● Work to be completed
Repeat each entry exactly.

**** Information shown

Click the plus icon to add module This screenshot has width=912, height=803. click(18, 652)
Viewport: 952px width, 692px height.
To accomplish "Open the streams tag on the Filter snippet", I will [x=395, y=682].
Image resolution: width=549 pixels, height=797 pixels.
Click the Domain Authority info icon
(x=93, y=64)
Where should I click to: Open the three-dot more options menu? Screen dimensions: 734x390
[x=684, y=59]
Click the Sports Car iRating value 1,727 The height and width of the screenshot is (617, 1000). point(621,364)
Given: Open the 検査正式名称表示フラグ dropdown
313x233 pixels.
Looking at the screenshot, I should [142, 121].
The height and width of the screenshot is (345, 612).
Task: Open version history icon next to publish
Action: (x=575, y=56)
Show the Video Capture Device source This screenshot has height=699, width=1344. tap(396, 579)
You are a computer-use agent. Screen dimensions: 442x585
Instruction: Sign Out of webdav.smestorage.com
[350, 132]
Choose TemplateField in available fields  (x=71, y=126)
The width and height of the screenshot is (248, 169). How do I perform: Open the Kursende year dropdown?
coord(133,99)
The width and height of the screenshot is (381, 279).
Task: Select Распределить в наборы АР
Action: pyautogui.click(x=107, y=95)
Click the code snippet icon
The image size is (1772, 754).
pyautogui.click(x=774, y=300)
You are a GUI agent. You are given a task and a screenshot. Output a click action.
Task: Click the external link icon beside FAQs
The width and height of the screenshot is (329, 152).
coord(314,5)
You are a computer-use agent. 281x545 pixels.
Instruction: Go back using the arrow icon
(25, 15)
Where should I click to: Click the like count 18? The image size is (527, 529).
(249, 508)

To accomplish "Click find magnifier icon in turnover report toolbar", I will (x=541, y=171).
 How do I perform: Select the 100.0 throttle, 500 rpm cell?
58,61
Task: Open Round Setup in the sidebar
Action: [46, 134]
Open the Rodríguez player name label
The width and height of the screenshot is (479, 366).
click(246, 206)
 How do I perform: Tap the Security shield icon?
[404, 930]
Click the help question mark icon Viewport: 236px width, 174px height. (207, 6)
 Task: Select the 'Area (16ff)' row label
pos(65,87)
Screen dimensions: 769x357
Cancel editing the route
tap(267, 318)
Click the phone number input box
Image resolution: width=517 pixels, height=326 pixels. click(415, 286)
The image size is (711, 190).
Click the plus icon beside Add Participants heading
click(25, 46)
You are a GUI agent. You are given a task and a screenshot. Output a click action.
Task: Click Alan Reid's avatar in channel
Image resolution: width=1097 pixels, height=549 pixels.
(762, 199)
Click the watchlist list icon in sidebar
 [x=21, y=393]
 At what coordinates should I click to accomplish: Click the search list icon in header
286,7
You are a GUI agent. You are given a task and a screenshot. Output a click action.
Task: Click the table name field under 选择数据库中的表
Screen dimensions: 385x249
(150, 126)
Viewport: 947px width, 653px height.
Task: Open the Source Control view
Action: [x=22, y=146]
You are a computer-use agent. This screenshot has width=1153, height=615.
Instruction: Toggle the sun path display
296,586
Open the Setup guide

********

● Written solution
Click the plus icon to add module This screenshot has width=912, height=803. click(18, 652)
Viewport: 952px width, 692px height.
To accomplish "Open the streams tag on the Filter snippet", I will [x=395, y=682].
Image resolution: width=549 pixels, height=797 pixels.
Click the Domain Authority info icon
(x=93, y=64)
Where should I click to: Open the three-dot more options menu? Screen dimensions: 734x390
[x=684, y=59]
Click the Sports Car iRating value 1,727 The height and width of the screenshot is (617, 1000). point(621,364)
Given: Open the 検査正式名称表示フラグ dropdown
313x233 pixels.
Looking at the screenshot, I should [142, 121].
The height and width of the screenshot is (345, 612).
Task: Open version history icon next to publish
Action: (x=575, y=56)
Show the Video Capture Device source This screenshot has height=699, width=1344. tap(396, 579)
You are a computer-use agent. Screen dimensions: 442x585
Instruction: Sign Out of webdav.smestorage.com
[350, 132]
Choose TemplateField in available fields  (x=71, y=126)
The width and height of the screenshot is (248, 169). How do I perform: Open the Kursende year dropdown?
coord(133,99)
The width and height of the screenshot is (381, 279).
Task: Select Распределить в наборы АР
Action: pyautogui.click(x=107, y=95)
Click the code snippet icon
The image size is (1772, 754).
pyautogui.click(x=774, y=300)
You are a GUI agent. You are given a task and a screenshot. Output a click action.
Task: Click the external link icon beside FAQs
The width and height of the screenshot is (329, 152).
coord(314,5)
You are a computer-use agent. 281x545 pixels.
Instruction: Go back using the arrow icon
(25, 15)
Where should I click to: Click the like count 18? The image size is (527, 529).
(249, 508)

To accomplish "Click find magnifier icon in turnover report toolbar", I will (x=541, y=171).
 How do I perform: Select the 100.0 throttle, 500 rpm cell?
58,61
Task: Open Round Setup in the sidebar
Action: [46, 134]
Open the Rodríguez player name label
The width and height of the screenshot is (479, 366).
click(246, 206)
 How do I perform: Tap the Security shield icon?
[404, 930]
Click the help question mark icon Viewport: 236px width, 174px height. (207, 6)
 Task: Select the 'Area (16ff)' row label
pos(65,87)
Screen dimensions: 769x357
Cancel editing the route
tap(267, 318)
Click the phone number input box
Image resolution: width=517 pixels, height=326 pixels. click(415, 286)
The image size is (711, 190).
Click the plus icon beside Add Participants heading
click(25, 46)
You are a GUI agent. You are given a task and a screenshot. Output a click action.
Task: Click Alan Reid's avatar in channel
Image resolution: width=1097 pixels, height=549 pixels.
(762, 199)
Click the watchlist list icon in sidebar
 [x=21, y=393]
 At what coordinates should I click to accomplish: Click the search list icon in header
286,7
You are a GUI agent. You are given a task and a screenshot. Output a click action.
Task: Click the table name field under 选择数据库中的表
Screen dimensions: 385x249
(150, 126)
Viewport: 947px width, 653px height.
Task: Open the Source Control view
Action: [x=22, y=146]
You are a computer-use agent. This screenshot has width=1153, height=615.
Instruction: Toggle the sun path display
296,586
Open the Setup guide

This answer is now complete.